### [Instructions to follow]
Everything from the line that contains "You are a computer-use agent. The" to the end of the data below is to be reproduced verbatim; leave all else out.

------ Records to process

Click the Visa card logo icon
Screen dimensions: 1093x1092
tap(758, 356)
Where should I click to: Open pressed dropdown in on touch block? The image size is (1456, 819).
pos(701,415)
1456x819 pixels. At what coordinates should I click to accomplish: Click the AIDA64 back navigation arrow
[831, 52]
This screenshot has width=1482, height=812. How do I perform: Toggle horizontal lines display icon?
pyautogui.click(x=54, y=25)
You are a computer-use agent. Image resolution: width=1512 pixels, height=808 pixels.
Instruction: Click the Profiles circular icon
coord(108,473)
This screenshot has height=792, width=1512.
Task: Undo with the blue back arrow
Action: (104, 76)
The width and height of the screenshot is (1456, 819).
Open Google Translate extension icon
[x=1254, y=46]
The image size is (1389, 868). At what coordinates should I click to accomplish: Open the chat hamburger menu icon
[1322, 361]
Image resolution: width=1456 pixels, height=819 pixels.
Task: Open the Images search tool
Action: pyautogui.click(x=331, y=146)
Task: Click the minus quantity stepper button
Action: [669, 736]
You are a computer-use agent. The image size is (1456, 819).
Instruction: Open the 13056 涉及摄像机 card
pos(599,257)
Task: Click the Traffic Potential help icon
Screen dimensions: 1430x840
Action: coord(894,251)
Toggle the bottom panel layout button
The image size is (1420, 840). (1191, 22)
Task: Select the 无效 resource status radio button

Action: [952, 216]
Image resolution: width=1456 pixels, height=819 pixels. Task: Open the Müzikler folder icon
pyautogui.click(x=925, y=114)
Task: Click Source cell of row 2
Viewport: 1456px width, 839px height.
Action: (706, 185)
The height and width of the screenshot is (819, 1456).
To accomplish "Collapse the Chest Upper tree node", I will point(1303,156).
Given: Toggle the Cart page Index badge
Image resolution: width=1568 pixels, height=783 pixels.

------------

### [Task answer]
You are a computer-use agent. The image size is (1456, 819).
Instruction: Open the 13056 涉及摄像机 card
pos(599,257)
Task: Click the Traffic Potential help icon
Screen dimensions: 1430x840
Action: coord(894,251)
Toggle the bottom panel layout button
The image size is (1420, 840). (1191, 22)
Task: Select the 无效 resource status radio button

Action: [952, 216]
Image resolution: width=1456 pixels, height=819 pixels. Task: Open the Müzikler folder icon
pyautogui.click(x=925, y=114)
Task: Click Source cell of row 2
Viewport: 1456px width, 839px height.
Action: (706, 185)
The height and width of the screenshot is (819, 1456).
To accomplish "Collapse the Chest Upper tree node", I will point(1303,156).
Given: Toggle the Cart page Index badge
Image resolution: width=1568 pixels, height=783 pixels.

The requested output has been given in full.